## SELECTED EXTRACT
[BEGIN]
Monday 22 March 2010

missing the point: a proposal for an alternative

one of the problems (in my view) with digital imaging is that it seems to be mired in the past. People are stuck thinking in terms of representations of the image and forget about the fact that we do manipulation.

Now in my darkroom daze putting a negative on my enlarger and making a print was the way I made a picture. The negative was something I evaluated as a intermediate but not something that I regarded as a goal in itself.

Today we (well most of us) use digital cameras, which record the data in numbers.
For example a 3072 x 2048 image from a 10D camera takes:
  • 1.3MB as a JPG
  • 6.7MB as a RAW
  • 18MB as a EXR file (which is using zip compression internally!)
the alternative to this is to render your RAW file as a TIFF in 16 bit and store that or keep your RAW and store metadata files which show your processing to get it to where you like it (which is what Adobe Lightroom does).

The disadvantage of all of these systems except storing a JPG is that you do not have something which can be viewed without applying instructions to process it. Particularly in the case of the EXR file which is intended to hold a dynamic range well beyond that of a normal image.

While HDR can be a great tool for converting the relatively unphotographable and making a rendering of that (as in below)


again we are not really storing a finished product that can be opened and viewed.

The disadvantage of 8 bits however is that it will not really support much fiddling before it starts to make the image quality fall apart. Changes such as
  • contrast fixes,
  • dodge and burn
  • colour space conversion
all erode the image. If you don't do it carefully and keep your original you'll end up with less quality. which we're all trying to maximize in the first place.

I can see a few people fidgeting in their seat and wanting to say "what about 16 bit TIFF" ... and of course that's an alternative to the 8 bit representations we have in JPG (or BMP or TIFF or ...).

A 16 bit tiff of the above image is 36MB so its actually greediest to store even if you can just open it.

As it happens as photographers we seldom want to do anywhere near the sorts of calculations that HDR or other ray tracing graphic artists want to do. Most of our cameras are actually only capturing 12 or 14 bit in the first place, and even then (as I showed recently) we seem to be pushing the limits of their ability right now with little real data additions to our images between the 10D (2003) and the G1 (2009).

So it would seem we don't need to be storing more than we are generating, and we really don't need more than 8 bits for representation.

Lets get to the core of the problem as I see it


we want a way to store digital picture information which is not a greedy space hog, but which allows us to make some alterations to the data in a non destructive way.

We picked an 8 bit representation for a number of reasons:
  • its a convenient size for a computer being one byte
  • 8 bits provides 256 levels of brightness which is enough tonality for the human eye
However over the last fifteen years this has gone from simply capturing an image to accepting that post processing is a requisite component. So formats have gradually evolved (often with no real intelligent guidance, so much as marketing pressures) we have moved from the older 8 bit representation and moved towards 16 bit representations to allow us greater "precision" in making adjustments.
[END]
## EXTRACTED RECORDS
[BEGIN]
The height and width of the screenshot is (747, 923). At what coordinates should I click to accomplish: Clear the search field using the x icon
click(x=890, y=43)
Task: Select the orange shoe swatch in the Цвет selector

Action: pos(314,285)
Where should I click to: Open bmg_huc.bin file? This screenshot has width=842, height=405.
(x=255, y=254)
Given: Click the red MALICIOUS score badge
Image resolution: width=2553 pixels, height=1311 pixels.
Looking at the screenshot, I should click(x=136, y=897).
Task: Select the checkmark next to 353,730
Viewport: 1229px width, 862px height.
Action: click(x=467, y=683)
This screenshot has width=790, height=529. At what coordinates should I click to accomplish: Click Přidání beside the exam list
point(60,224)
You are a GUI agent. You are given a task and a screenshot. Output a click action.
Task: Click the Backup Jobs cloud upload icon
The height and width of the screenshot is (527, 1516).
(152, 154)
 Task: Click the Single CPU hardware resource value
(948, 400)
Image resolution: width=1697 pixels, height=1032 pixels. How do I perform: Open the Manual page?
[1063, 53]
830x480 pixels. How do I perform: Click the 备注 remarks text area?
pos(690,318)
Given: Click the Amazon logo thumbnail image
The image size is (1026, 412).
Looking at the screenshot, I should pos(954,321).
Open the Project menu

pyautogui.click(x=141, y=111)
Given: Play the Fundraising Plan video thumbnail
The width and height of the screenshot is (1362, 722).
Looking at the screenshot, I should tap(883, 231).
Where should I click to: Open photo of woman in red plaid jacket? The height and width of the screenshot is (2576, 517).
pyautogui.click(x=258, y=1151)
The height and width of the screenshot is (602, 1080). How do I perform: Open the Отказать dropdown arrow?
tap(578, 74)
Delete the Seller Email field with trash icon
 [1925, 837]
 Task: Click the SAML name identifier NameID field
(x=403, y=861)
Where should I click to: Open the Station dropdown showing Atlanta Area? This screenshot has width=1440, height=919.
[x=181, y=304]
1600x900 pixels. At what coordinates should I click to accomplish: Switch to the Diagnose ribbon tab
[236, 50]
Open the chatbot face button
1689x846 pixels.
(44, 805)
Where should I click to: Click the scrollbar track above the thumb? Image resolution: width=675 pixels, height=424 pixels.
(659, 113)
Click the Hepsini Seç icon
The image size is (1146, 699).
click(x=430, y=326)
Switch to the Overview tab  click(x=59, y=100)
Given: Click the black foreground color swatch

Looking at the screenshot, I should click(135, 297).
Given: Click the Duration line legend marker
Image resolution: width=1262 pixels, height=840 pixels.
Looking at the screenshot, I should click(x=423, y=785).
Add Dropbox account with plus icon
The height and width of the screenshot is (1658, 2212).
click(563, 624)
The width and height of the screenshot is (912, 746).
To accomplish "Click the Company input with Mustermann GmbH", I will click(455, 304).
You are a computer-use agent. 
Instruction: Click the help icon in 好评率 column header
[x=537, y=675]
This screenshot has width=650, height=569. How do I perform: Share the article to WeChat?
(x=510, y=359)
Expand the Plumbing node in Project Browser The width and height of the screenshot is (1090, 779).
[END]
## TASK REQUIREMENTS
**a)** Name each change that the post on digital image storage says erodes an 8-bit image.
**b)** Reproduce the passage of the post on digital image storage starting with "The disadvantage of 8" and going on through "TIFF or ...).".

## SOLUTIONS BELOW
**a)**
contrast fixes
dodge and burn
colour space conversion

**b)**
The disadvantage of 8 bits however is that it will not really support much fiddling before it starts to make the image quality fall apart. Changes such as
  • contrast fixes,
  • dodge and burn
  • colour space conversion
all erode the image. If you don't do it carefully and keep your original you'll end up with less quality. which we're all trying to maximize in the first place.

I can see a few people fidgeting in their seat and wanting to say "what about 16 bit TIFF" ... and of course that's an alternative to the 8 bit representations we have in JPG (or BMP or TIFF or ...).